Besides customer relationships, vendor relationships are also important to improve IT effectiveness and drive innovation. A good IT vendor focuses on processes, and there's always an opportunity for providing "grade" or "range" solutions, each with different results and budgets and risk profile. IT vendors have to walk into any major transformation projects with their eyes wide open, fully expecting to apply changes as they move forward - such flexibility has to be part of the IT transformation strategy. They should help customers overcome real business obstacles or add value via well-defined KPIs, that's the key to building up a win-win situation.
Structure/Process optimization: Many IT organizations get stuck at silo mentality and run as a cost center. High mature companies are highly dependent on IT executives who make the proposal to optimize the business or replace the technology based on the need for the business. Organizational processes underpin business capabilities, organizational structures streamlines business processes and improves functional alignment. Strong business processes have a better chance to deliver a better result.

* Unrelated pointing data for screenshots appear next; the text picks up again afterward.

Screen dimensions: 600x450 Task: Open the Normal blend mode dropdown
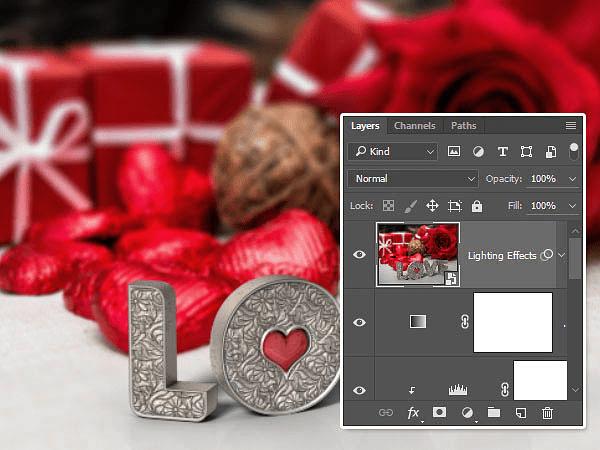coord(413,179)
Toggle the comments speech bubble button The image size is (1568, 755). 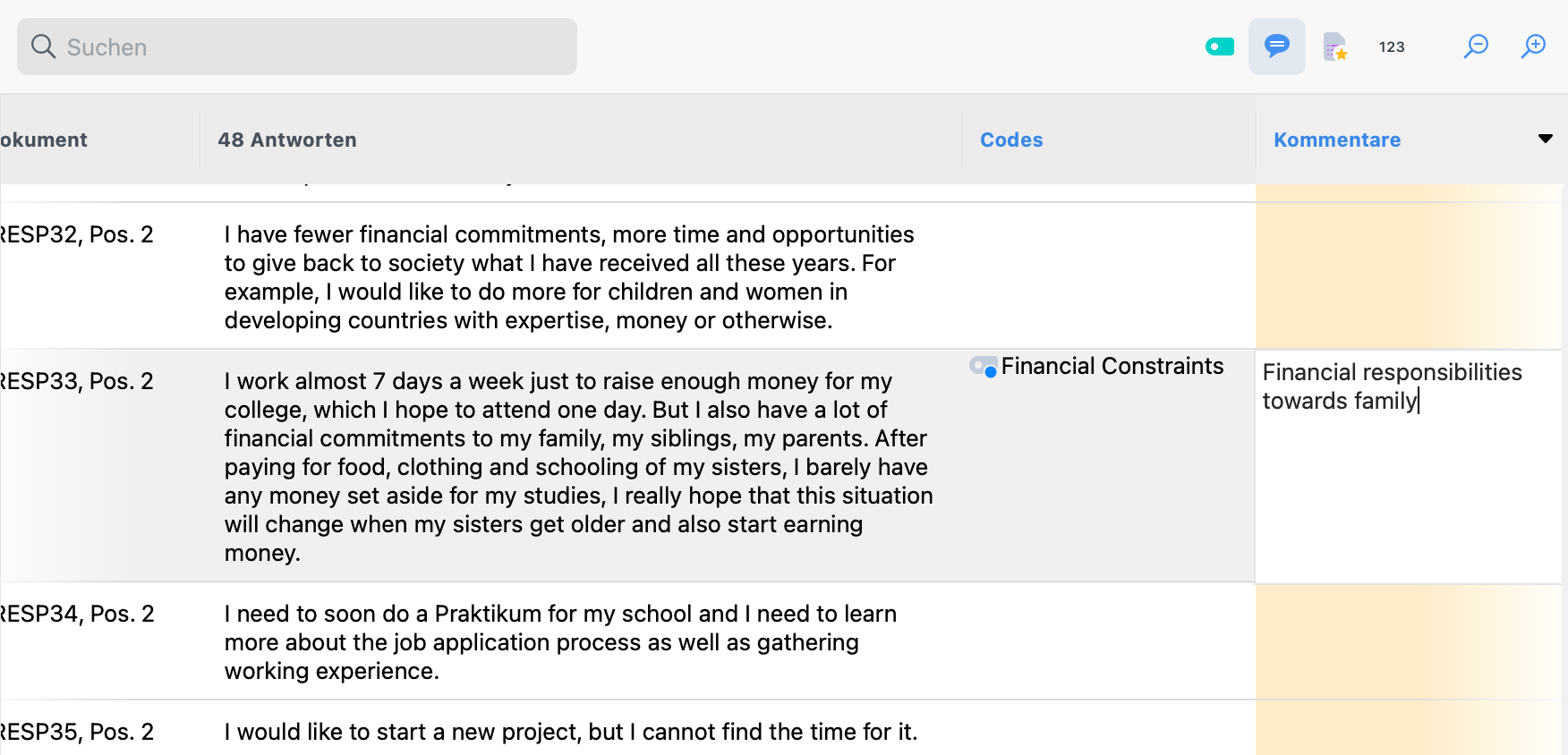click(1277, 47)
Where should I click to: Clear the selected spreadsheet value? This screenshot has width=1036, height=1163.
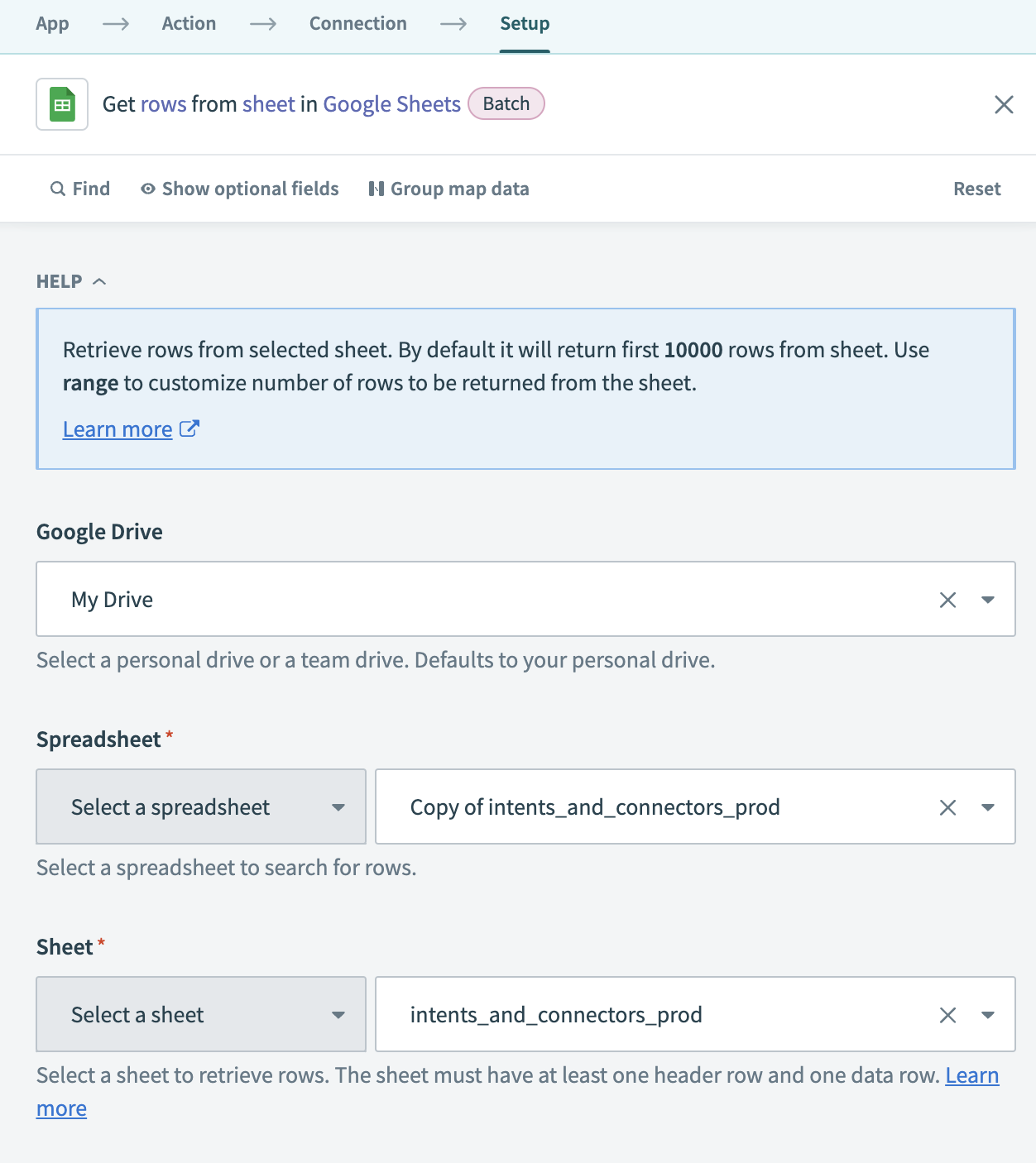(x=947, y=807)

IT is often the “superglue” to close the gaps between process and capability via systematic alignment of crucial business elements such as people, process, technology, and assets.
To make continuous improvement, people should think and contribute to the design and restructure IT by learning about the drivers behind the design of the IT department. Any IT restructure effort should well align with its IT strategy which is always an integral component of overall business strategy. IT leaders need to ponder: If you redesigned the IT department, what factors drove the restructuring? How is the structure of your IT department aligned with the organization? Design an IT structure to optimize business processes, improve productivity, and embrace digital mindsets, methodologies, and practices. The main objective is to lay the foundation for service-oriented, non-siloed teams closely aligned with the business model and strategies.

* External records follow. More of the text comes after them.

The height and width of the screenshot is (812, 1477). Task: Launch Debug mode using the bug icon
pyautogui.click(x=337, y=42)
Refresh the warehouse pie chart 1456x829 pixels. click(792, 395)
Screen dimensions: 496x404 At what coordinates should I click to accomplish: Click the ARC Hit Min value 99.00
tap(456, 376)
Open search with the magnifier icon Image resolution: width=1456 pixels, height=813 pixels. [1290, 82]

GRC: The goal of IT GRC is to steer the organization in the right direction. Identify IT pain points which perhaps have surfaced (Delayed Projects, Cost Overrun, No Innovation, No business involvement, Rogue IT – Every organization will have some quandaries with IT). Organizational leaders also need to check: Does IT drive team building and organizational learning? Do you want to be in a constant learning mode? GRC is not a single process, but a collection of processes with other governance mechanisms, such as roles and technologies. There are potentially multiple joint business/IT processes that could define the scope of IT Governance, Risk, and Compliance.
The effective GRC practices do not restrict IT innovation, on the opposite, help to improve IT maturity. Each organization is different; hence, IT GRC should be looked at more holistically in an enterprise, and follow the logical steps to improve organizational effectiveness and maturity. An effective IT GRC framework helps IT management define clear objectives, processes and structures required, resources, the authority of the system, and performance indicators to deliver organizational objectives and implement business strategy steadily.
Keep in mind, IT management is the business of the entire company, not just the business of the IT department. The breadth and depth of IT management include people (skills & capability), process (workflow, process effectiveness and efficiency), organizational structure design, and technology update. IT leaders should foster multichannel communication, harness multi-dimensional business relationships and cross functional collaboration, enforce multilateral management discipline, and catalyze IT innovation systematically.